天台宗について

法話集

地獄の薪(たきぎ)にならないために

 私が住職を勤める寺は、約八百段の石段を登った山上にあります。その参道には姥堂(うばどう)・仁王門があり、皆さんそのお堂をおまいりして登ってこられます。
 姥堂は奪衣婆(だつえば)をおまつりするお堂です。奪衣婆は亡くなった人の着物を剥ぎ取り、その着物の重さで生前の行いや罪の重さを量るとされています。また仁王門には、仁王像と閻魔(えんま)十王がおまつりされています。閻魔さまはその量られた重さから、その人の死後の行き先を六道(地獄道・餓鬼道・畜生道・阿修羅道・人界・天界の6つの世界)に振り分けるとされています。ということは、この参道は亡くなった人が通る道を表しているのです。
 そこで昔の人は、寺まで汗を流しておまいりすることで、これまで犯した自身の罪や苦しみを落として身心を清めることができ、おまいりをして帰る(下る)ことで、生まれ変われる(リセットする)と考えたようです。

 さて、奪衣婆に剥ぎ取られる着物の重さとはなんでしょうか。
 私たちは、悪い行いはしていない。
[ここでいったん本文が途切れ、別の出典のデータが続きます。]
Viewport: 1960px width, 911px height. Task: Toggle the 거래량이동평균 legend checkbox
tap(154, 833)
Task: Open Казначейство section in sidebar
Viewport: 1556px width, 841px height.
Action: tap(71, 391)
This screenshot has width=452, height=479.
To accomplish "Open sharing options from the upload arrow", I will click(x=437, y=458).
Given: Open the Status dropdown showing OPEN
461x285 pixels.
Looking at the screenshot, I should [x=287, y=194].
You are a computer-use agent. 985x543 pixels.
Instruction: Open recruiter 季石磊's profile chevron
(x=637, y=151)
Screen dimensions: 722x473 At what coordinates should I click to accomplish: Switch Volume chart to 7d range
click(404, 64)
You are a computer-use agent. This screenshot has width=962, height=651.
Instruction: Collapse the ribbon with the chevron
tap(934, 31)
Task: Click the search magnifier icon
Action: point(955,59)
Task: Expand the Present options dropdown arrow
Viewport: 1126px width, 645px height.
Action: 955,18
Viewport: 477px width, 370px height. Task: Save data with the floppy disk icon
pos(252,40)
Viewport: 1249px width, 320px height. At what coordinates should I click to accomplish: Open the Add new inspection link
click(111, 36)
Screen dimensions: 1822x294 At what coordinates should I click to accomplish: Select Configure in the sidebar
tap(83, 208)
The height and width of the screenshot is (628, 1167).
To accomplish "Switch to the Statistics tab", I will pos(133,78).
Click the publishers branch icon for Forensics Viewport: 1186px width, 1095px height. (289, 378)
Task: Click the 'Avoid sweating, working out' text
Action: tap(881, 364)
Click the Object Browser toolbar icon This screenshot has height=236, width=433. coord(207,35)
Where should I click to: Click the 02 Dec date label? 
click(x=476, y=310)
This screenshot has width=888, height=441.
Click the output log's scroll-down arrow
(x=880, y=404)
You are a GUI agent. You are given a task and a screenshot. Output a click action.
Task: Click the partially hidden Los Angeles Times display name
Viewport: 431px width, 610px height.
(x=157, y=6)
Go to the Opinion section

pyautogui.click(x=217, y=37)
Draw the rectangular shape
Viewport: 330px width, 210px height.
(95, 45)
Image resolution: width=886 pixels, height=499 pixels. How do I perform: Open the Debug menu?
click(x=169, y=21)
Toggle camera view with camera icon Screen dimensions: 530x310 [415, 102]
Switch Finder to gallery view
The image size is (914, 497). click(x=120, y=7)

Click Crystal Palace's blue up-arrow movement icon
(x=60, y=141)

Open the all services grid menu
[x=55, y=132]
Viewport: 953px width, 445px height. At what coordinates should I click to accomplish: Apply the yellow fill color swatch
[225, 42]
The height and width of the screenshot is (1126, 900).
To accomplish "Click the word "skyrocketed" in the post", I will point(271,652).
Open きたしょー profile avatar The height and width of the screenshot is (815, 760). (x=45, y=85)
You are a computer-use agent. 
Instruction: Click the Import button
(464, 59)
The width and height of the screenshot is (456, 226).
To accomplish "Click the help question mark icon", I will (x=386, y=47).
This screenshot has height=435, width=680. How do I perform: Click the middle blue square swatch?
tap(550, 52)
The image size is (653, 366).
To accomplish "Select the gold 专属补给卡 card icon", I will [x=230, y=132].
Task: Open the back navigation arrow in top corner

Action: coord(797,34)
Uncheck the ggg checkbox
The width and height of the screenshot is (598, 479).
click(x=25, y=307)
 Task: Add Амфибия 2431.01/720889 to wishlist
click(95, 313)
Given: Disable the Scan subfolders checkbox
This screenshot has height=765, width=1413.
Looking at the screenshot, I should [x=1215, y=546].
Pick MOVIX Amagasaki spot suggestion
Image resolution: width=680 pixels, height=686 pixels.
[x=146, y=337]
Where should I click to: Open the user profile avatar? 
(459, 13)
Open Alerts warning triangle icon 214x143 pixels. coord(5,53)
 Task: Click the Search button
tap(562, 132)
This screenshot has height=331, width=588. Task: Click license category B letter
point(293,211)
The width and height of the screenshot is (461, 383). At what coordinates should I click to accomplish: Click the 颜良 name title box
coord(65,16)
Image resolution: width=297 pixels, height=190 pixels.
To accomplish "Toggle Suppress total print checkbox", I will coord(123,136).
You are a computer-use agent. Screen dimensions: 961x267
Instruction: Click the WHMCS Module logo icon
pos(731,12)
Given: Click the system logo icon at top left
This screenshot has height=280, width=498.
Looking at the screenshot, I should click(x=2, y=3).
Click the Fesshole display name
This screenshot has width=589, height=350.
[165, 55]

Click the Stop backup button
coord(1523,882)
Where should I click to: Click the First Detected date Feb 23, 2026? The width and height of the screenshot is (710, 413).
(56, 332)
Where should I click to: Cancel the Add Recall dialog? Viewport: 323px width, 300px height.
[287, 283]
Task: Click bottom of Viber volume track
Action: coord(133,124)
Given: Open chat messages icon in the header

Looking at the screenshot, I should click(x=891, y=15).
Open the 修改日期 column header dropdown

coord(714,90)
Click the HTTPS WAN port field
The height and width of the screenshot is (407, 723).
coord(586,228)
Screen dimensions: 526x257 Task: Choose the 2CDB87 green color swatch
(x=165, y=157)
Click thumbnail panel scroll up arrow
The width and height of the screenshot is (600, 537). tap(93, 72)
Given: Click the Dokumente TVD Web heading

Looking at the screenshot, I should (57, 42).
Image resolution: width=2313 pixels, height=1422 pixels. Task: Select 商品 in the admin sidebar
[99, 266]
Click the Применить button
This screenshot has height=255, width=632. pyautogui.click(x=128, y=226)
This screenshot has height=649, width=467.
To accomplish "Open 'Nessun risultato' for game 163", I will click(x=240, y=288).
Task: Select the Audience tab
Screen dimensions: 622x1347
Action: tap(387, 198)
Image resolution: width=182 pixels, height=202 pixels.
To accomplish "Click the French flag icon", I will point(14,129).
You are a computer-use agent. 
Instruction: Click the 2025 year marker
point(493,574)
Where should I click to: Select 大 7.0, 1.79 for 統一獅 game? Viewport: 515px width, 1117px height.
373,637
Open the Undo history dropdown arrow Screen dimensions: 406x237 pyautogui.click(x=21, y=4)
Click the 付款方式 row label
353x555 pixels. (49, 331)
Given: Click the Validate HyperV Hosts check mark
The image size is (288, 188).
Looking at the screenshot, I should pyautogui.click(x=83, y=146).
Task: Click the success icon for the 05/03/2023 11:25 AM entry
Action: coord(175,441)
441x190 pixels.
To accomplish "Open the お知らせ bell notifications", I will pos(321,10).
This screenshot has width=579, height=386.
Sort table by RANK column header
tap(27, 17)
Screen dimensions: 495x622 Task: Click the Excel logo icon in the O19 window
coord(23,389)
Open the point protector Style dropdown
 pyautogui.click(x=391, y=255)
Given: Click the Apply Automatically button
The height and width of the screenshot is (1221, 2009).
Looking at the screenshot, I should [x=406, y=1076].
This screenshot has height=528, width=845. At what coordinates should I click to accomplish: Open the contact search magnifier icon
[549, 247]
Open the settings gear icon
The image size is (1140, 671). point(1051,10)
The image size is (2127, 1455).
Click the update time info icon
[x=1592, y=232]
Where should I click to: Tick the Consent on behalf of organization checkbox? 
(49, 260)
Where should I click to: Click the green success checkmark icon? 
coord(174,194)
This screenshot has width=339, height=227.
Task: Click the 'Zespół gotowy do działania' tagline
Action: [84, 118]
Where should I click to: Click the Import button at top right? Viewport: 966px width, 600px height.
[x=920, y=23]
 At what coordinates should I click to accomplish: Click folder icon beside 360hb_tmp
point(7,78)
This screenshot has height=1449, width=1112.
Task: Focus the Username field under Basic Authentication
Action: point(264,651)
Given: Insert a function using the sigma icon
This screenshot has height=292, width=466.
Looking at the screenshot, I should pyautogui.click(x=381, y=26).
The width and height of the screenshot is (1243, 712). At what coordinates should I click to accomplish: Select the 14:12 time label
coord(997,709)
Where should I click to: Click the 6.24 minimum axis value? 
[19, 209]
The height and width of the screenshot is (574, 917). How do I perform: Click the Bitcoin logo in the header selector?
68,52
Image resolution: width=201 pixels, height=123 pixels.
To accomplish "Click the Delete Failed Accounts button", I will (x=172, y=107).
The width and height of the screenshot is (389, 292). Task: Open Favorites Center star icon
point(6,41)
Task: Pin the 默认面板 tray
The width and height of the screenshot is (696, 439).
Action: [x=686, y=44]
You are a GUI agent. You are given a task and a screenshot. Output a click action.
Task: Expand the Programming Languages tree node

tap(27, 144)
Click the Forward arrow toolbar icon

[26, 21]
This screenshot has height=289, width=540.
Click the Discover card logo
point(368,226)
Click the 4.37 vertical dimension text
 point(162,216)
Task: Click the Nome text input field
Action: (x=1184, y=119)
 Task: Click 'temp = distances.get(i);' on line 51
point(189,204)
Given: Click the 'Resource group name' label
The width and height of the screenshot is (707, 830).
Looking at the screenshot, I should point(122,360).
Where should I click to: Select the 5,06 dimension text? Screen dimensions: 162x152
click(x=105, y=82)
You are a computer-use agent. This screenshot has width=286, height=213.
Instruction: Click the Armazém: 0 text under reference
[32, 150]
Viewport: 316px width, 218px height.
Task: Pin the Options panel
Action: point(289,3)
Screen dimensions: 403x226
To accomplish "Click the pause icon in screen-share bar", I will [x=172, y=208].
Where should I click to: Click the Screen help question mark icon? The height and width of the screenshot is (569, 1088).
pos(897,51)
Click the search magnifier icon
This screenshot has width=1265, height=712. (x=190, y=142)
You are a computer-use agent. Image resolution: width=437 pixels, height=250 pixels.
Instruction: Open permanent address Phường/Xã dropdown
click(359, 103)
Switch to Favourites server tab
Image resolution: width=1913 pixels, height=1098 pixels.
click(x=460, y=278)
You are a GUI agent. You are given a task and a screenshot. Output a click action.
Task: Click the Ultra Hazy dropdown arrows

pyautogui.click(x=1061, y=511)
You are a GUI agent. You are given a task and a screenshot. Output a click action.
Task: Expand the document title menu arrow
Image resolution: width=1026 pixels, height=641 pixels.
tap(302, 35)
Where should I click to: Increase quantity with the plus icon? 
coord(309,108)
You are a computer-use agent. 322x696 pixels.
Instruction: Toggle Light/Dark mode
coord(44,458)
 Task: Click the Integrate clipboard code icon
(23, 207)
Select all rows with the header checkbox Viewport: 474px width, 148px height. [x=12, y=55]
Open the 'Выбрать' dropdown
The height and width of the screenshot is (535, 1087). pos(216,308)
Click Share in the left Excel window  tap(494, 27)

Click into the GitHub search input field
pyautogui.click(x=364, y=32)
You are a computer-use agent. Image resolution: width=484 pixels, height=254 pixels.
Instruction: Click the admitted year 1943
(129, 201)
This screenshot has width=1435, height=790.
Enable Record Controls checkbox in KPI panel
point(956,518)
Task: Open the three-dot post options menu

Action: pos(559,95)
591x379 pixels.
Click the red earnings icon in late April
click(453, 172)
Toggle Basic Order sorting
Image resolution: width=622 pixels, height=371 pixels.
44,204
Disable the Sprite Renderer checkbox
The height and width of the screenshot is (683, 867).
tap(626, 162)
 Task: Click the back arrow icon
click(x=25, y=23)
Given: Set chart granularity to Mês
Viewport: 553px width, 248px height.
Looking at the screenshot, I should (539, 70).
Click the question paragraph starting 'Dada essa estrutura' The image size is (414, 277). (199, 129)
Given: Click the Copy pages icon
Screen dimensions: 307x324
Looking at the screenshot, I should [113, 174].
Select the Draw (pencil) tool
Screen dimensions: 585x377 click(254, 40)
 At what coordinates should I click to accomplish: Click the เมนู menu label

他の人に迷惑はかけていない。と思って生活していても、つい自分中心に物事を考えてしまい、他の人のものが欲しくなったり、怒りの気持ちを抑えられなくなったり、悪口やうそを言ったりして、知らず知らずのうちに苦しんだり罪を犯してしまっているのです。それが生前の行いとして着物の重さにたとえられるのです。

 では、その着物の重さを増やさないようにするにはどうすればよいのでしょうか。
 宗祖伝教大師は「生ける時、善を作さずんば、死する日、獄の薪とならん」というお言葉を残されています。生きているときに善いことをしておかなければ、死んだあと体は地獄で焼かれる薪になってしまう。と戒められています。
 また大師は「悪事は己に迎え、好事は他に与え、己を忘れて他を利するは、慈悲の極みなり」というお言葉も残され、みんなが嫌がるようなことは自分が引き受け、みんなが好ましいと思うことは他の人に回していく。自分を優先するのではなく、他の人を優先するように心がけることは、最上の慈しみの心であると教えられています。その慈しみの心で行動することが、善い行いをすることにつながり、苦しみや罪の重さを増やさないことになるのです。

 私たちは、いつその時を迎えることになるかわかりません。ですから常に他の人を慈しむ気持ちを忘れず、善い行いをすることを心がけるようにしなければなりません。結局のところそれが、奪衣婆に剥ぎ取られる自分の着物の重さを軽くしておくことにつながるのですから。